START Material to process

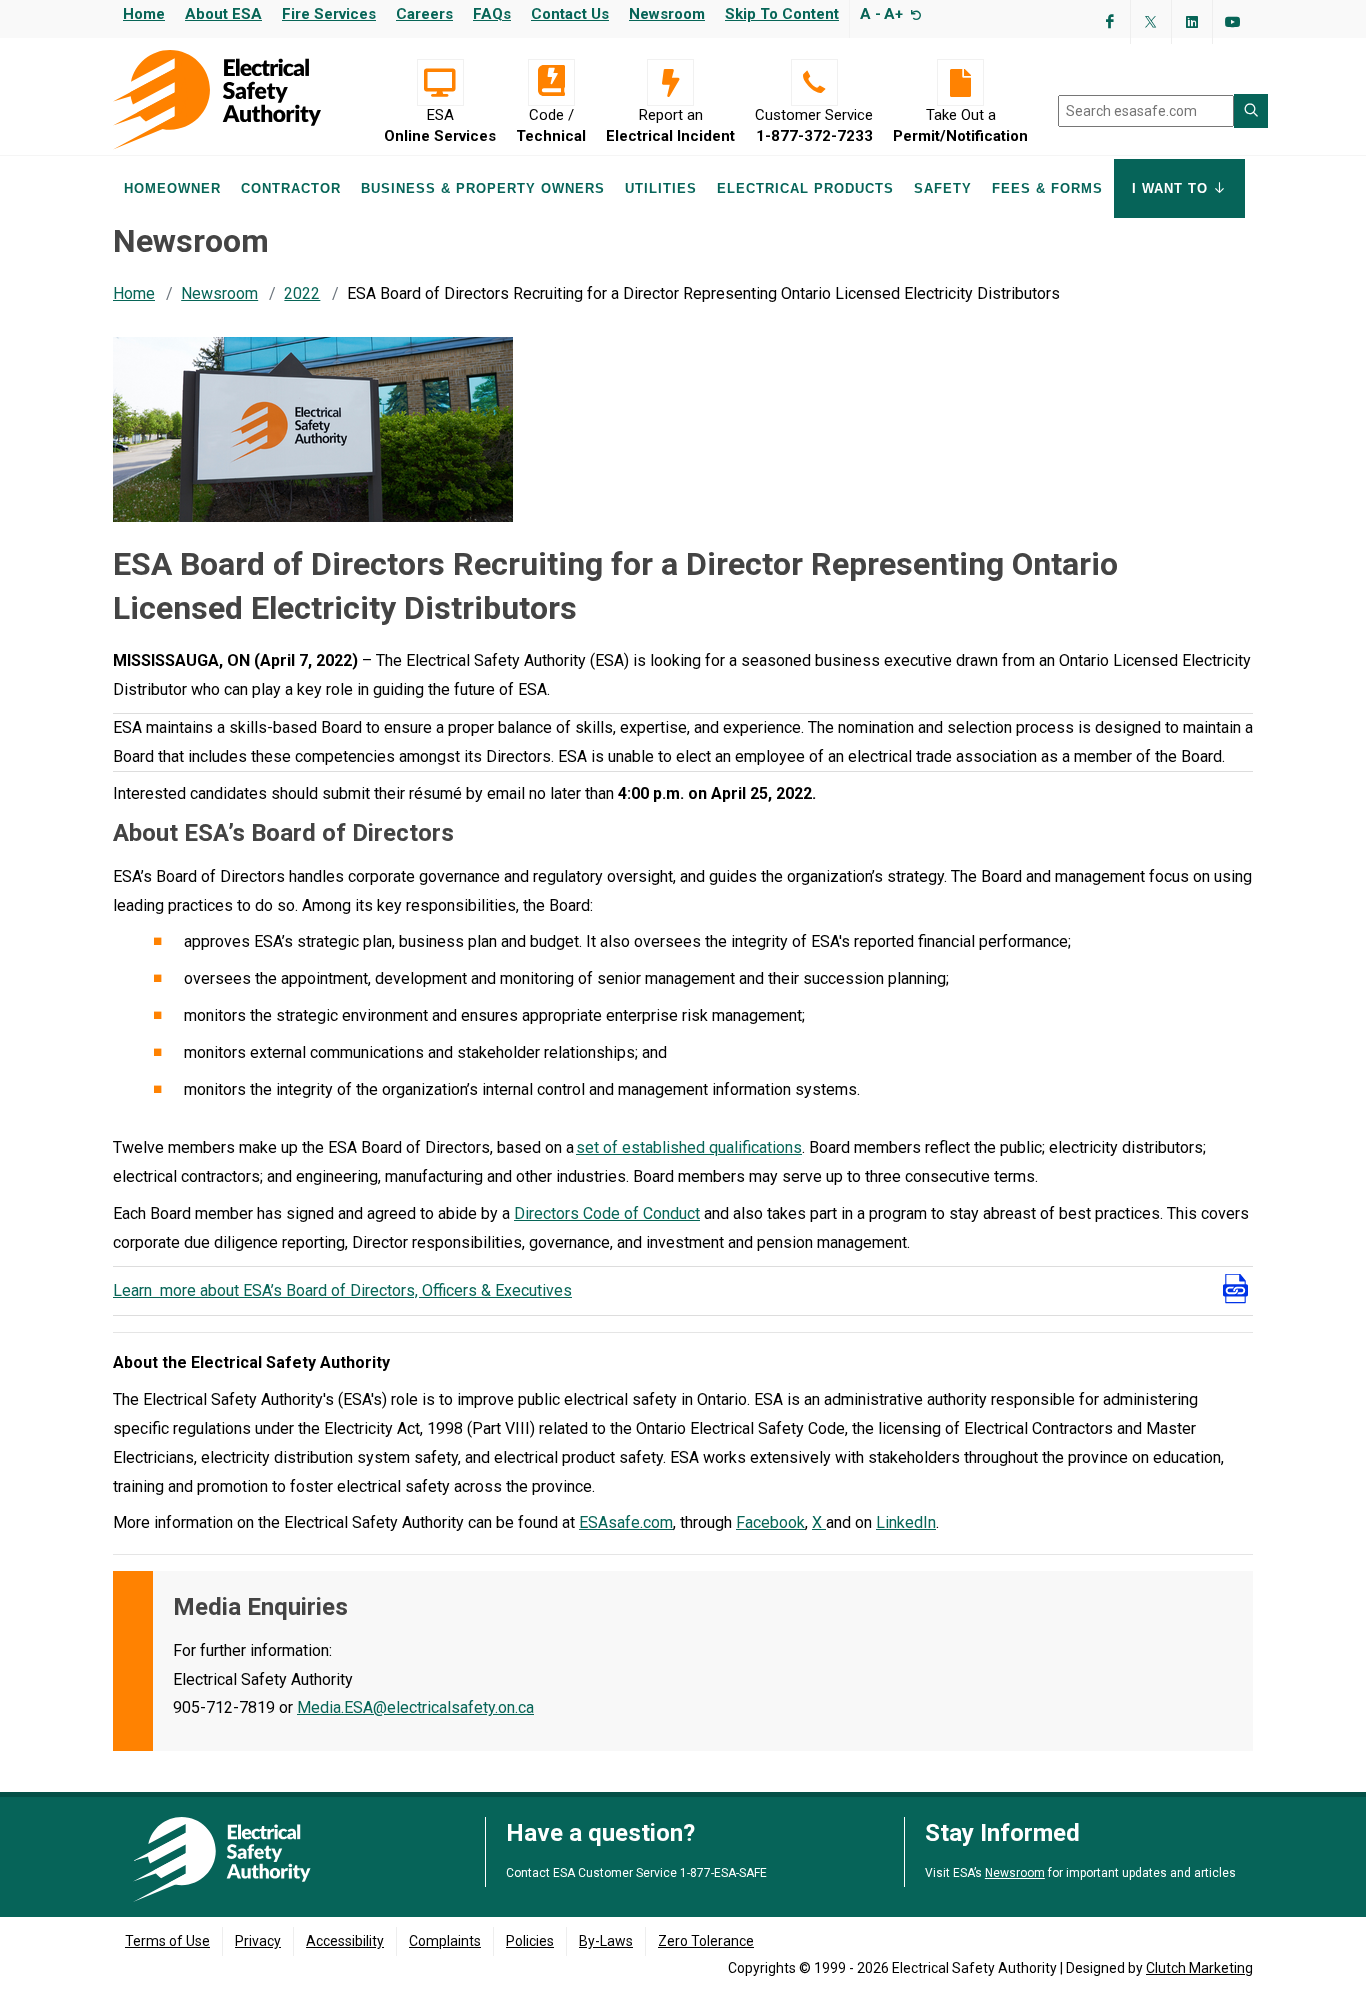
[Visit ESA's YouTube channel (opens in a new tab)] (1233, 22)
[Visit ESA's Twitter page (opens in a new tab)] (1151, 22)
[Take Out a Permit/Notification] (960, 82)
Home (144, 14)
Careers (424, 14)
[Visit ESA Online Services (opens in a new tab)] (440, 82)
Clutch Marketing (1199, 1968)
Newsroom (667, 14)
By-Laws (606, 1941)
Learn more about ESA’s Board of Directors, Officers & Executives (342, 1290)
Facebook (770, 1522)
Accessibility (345, 1941)
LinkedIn (906, 1522)
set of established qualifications (689, 1147)
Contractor (291, 188)
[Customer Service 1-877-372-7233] (814, 82)
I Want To (1172, 188)
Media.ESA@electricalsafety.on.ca (415, 1707)
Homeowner (172, 188)
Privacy (258, 1941)
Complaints (445, 1941)
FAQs (492, 14)
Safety (943, 188)
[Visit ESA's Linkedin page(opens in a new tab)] (1192, 22)
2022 (302, 293)
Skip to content (782, 14)
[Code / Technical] (551, 82)
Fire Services (329, 14)
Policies (530, 1941)
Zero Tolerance (706, 1941)
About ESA (223, 14)
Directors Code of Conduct (607, 1213)
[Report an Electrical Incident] (670, 82)
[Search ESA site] (1251, 111)
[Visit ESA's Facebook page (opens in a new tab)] (1110, 22)
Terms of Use (167, 1941)
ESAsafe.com (626, 1522)
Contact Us (570, 14)
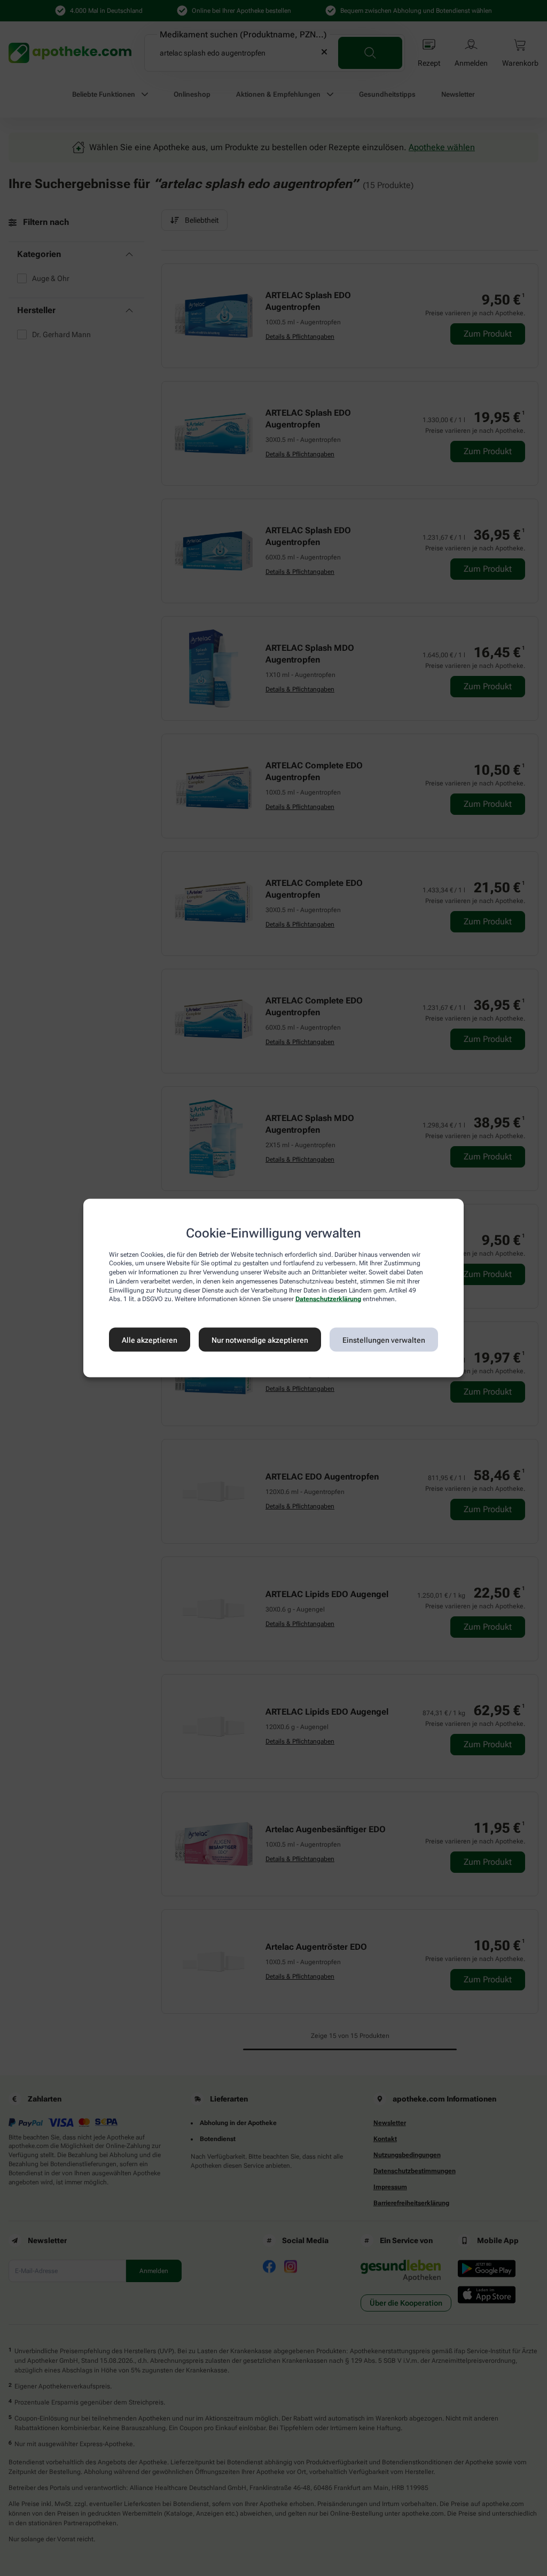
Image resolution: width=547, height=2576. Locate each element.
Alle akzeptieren (149, 1339)
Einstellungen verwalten (383, 1339)
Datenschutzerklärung (328, 1299)
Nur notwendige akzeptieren (260, 1339)
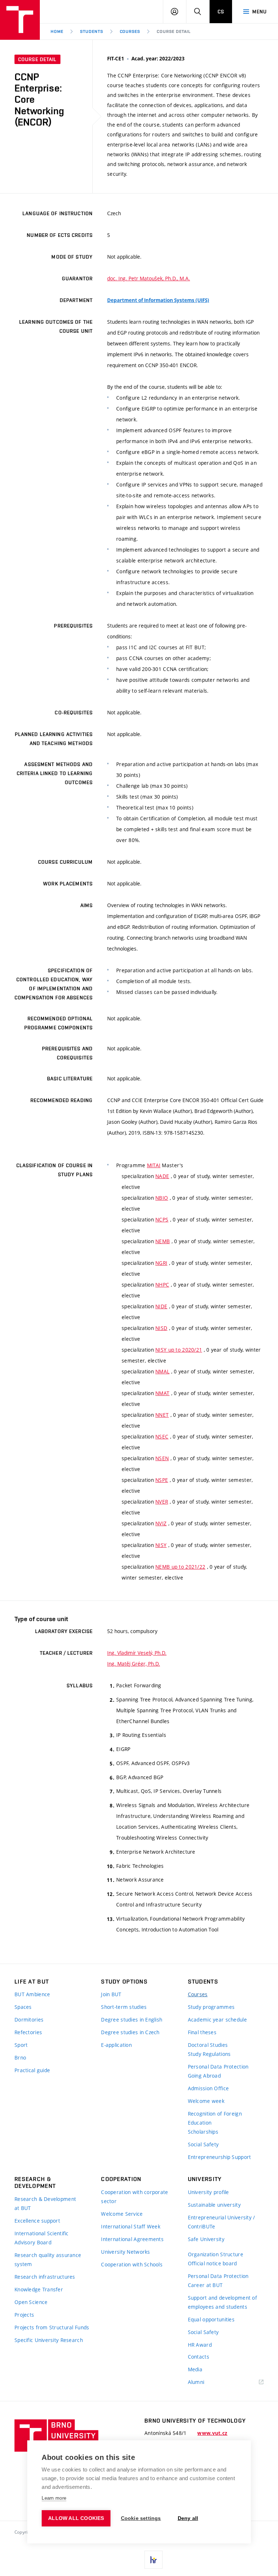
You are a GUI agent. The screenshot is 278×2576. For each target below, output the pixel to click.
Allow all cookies (76, 2518)
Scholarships (203, 2131)
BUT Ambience (32, 1994)
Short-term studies (124, 2006)
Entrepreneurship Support (219, 2157)
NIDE (161, 1306)
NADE (162, 1176)
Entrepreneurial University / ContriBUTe (221, 2222)
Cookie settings (141, 2518)
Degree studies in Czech (130, 2032)
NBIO (161, 1197)
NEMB (162, 1241)
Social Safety (203, 2144)
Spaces (23, 2006)
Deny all (188, 2518)
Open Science (30, 2302)
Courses (130, 31)
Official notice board (212, 2263)
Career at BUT (205, 2285)
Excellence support (37, 2220)
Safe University (206, 2239)
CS (221, 11)
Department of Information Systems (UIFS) (158, 300)
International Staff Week (130, 2226)
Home (57, 31)
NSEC (161, 1436)
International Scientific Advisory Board (41, 2238)
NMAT (162, 1393)
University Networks (125, 2251)
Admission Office (208, 2088)
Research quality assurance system (47, 2259)
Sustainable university (214, 2204)
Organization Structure (215, 2254)
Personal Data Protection (218, 2066)
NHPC (162, 1284)
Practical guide (32, 2070)
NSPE (161, 1479)
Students (91, 31)
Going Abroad (204, 2075)
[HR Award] (153, 2560)
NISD (161, 1328)
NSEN (162, 1458)
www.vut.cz (212, 2433)
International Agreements (132, 2239)
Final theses (202, 2032)
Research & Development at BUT (45, 2203)
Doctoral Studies (208, 2044)
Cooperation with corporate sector (134, 2197)
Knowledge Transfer (38, 2289)
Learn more (54, 2498)
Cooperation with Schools (132, 2264)
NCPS (161, 1219)
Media (195, 2369)
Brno (20, 2057)
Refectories (28, 2032)
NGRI (161, 1262)
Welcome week (206, 2100)
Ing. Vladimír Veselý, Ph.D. (137, 1652)
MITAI (153, 1165)
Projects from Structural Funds (51, 2327)
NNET (162, 1414)
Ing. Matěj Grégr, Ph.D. (133, 1663)
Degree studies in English (131, 2019)
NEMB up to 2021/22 (180, 1566)
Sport (21, 2044)
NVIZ (161, 1523)
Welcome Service (122, 2213)
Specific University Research (48, 2340)
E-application (116, 2044)
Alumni (196, 2382)
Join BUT (111, 1994)
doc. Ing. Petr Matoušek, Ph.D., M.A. (148, 278)
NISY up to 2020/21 (178, 1349)
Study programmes (211, 2006)
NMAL (162, 1371)
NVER (161, 1501)
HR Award (200, 2344)
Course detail (173, 31)
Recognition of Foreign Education (215, 2118)
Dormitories (28, 2019)
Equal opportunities (211, 2319)
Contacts (198, 2356)
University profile (208, 2192)
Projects (24, 2314)
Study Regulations (209, 2053)
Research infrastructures (44, 2276)
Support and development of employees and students (222, 2302)
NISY (161, 1545)
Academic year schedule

END Material to process

- _Exercise description_:
Exactly as they appear, transcribe the lines from the top of the material above through the line with "Accessibility (345, 1941)". Omit any picture.

- _Solved problem_:
[Visit ESA's YouTube channel (opens in a new tab)] (1233, 22)
[Visit ESA's Twitter page (opens in a new tab)] (1151, 22)
[Take Out a Permit/Notification] (960, 82)
Home (144, 14)
Careers (424, 14)
[Visit ESA Online Services (opens in a new tab)] (440, 82)
Clutch Marketing (1199, 1968)
Newsroom (667, 14)
By-Laws (606, 1941)
Learn more about ESA’s Board of Directors, Officers & Executives (342, 1290)
Facebook (770, 1522)
Accessibility (345, 1941)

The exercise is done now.